Plenty of actions in Stray exist simply because they make sense for a cat protagonist (and probably because they’re cute as hell). There’s a discrete button to meow, even during some cutscenes, and the robots react with shock and frustration when the cat cuts across their board game, throwing pieces to the floor. It’s possible to curl up and sleep basically any time, anywhere – even directly on top of a robot stranger. When the cat gets pets and cuddles from the robots, it purrs and the DualSense’s haptics fire up in response.
“You really feel that you are holding a cat in your hands,” Martin-Raget said. “So that's quite nice.”

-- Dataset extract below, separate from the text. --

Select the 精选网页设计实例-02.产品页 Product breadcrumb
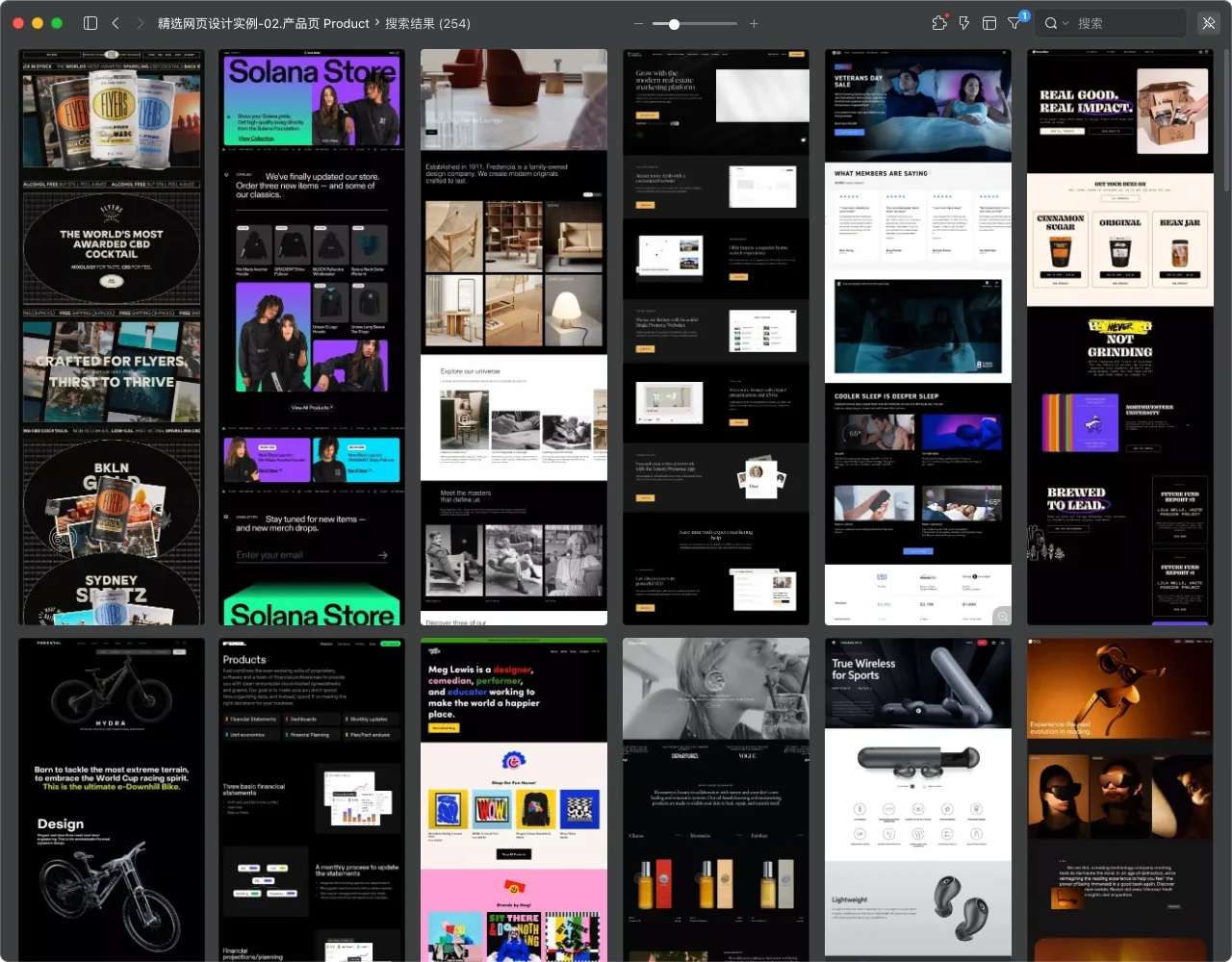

But even seemingly innocuous actions can drive the narrative in Stray. There’s an abandoned couch and television set in a back alley of the city, and the cat can turn on the TV and learn more about the world through news programs and ads. The cat’s momentum will make some platforms pivot when it jumps to them, creating new passageways as they swing. The robots are living full lives in every corner of the city, and it’s possible to walk by and gather information from some of them, learning more about the citizens in each environment. The local barman is particularly good in this regard, as barmen in adventure games tend to be.
As cute as all of this sounds, Stray tempers the sweetness with dystopian background details. For instance, End Village is a community built on a sea of trash in an abandoned reservoir, with robots living in a makeshift tower sprouting out of the debris. The robots here are struggling but complacent, and the environment is in stark contrast to the neon lights and vending machines of the main city. In End Village, the cat can roam around, using dangling buckets as elevators and disrupting board games, and there’s a mission to collect flowers for a robot called Zbaltazar, who has knowledge to share about escaping the city.

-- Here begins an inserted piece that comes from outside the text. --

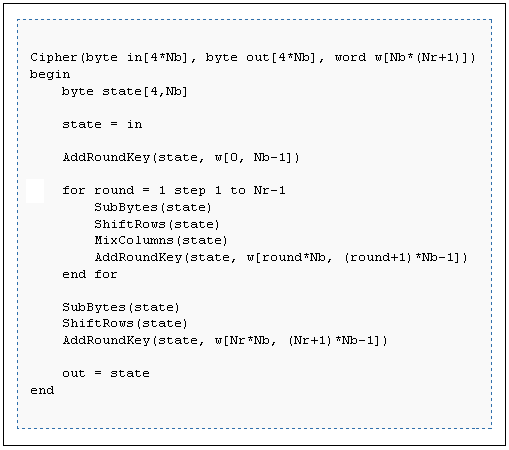Click the 'state = in' assignment line
This screenshot has height=450, width=509.
click(x=102, y=124)
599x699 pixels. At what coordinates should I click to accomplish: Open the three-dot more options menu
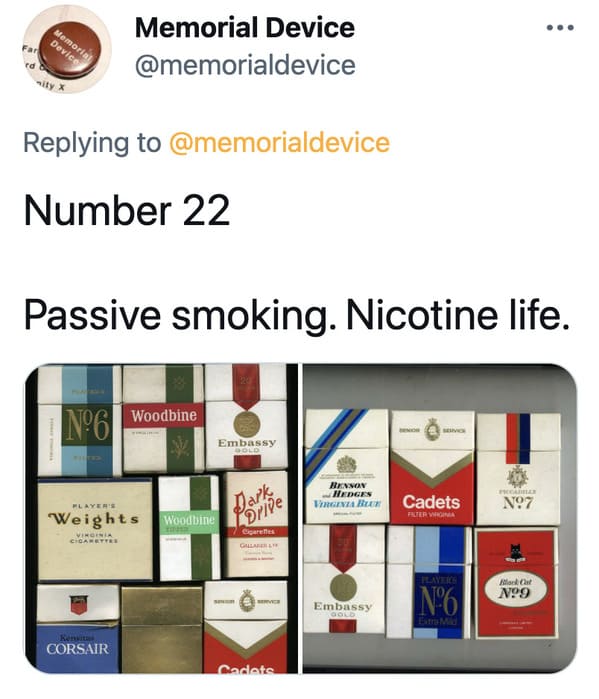click(x=560, y=28)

“End Village is a very interesting example because it shows how we can really use the fact that we are playing as a cat to have fun in level design, in terms of verticality, for example, or types of paths that you can find,” Martin-Raget said. “You can still be, you know, annoying to everyone if you want to.” Because you’re a cat, it goes without saying.
There’s no fall damage in Stray, meaning every jump is a successful one, and dying isn’t a core mechanic (no, not even nine times). It is possible to be killed by the game’s main enemies, these pale beige blobs with glowing yellow eyes that chase the cat as a mob, but otherwise, it’s all about agility and the freedom to explore. Action sequences with the enemies are fast-paced, and the scene Martin-Raget showed off had the cat running and leaping down a long alleyway, the blobs close on its tail.
While Stray encourages exploration, the path forward is usually clear, with crates and ledges marked by splotches of yellow and graffiti-style arrows that try to blend into the scenery. Players are able to carry a flashlight and other tools in a small inventory managed by B-12, a cute drone that lives in a backpack the cat picks up along its journey. B-12 has its own backstory, according to Martin-Raget, and it’s the main way the cat interacts with technology and talks to robots. The drone also displays the current objective.
“I don't want to reveal too much about this, but there are a few points in the story where B-12 is a bit more powerful than what I show you now,” Martin-Raget said.
And now some rapid-fire facts about Stray:
There are no customization options for the cat.
The cat doesn’t have to eat, drink or sleep to stay alive, but it can do these things because they're cute.
The cat doesn’t have a name.
There are no laser-pointer mini games.
Stray exists somewhere between a futuristic survival game and a housecat simulator, with some machine-powered dystopia sprinkled across the entire thing. It’s about discovery and exploration, but mostly, it’s a game about being a cat.
“As you can see, even though all the jumps are successful, I'm still really free to move around anywhere I want to,” Martin-Raget said, the cat strolling by a can on a ledge. He swiped a paw at it and it clattered to the ground. “I have to make that fall because I'm still a cat.”
Stray is due to hit PlayStation 5, PS4 and PC via Steam on July 19th.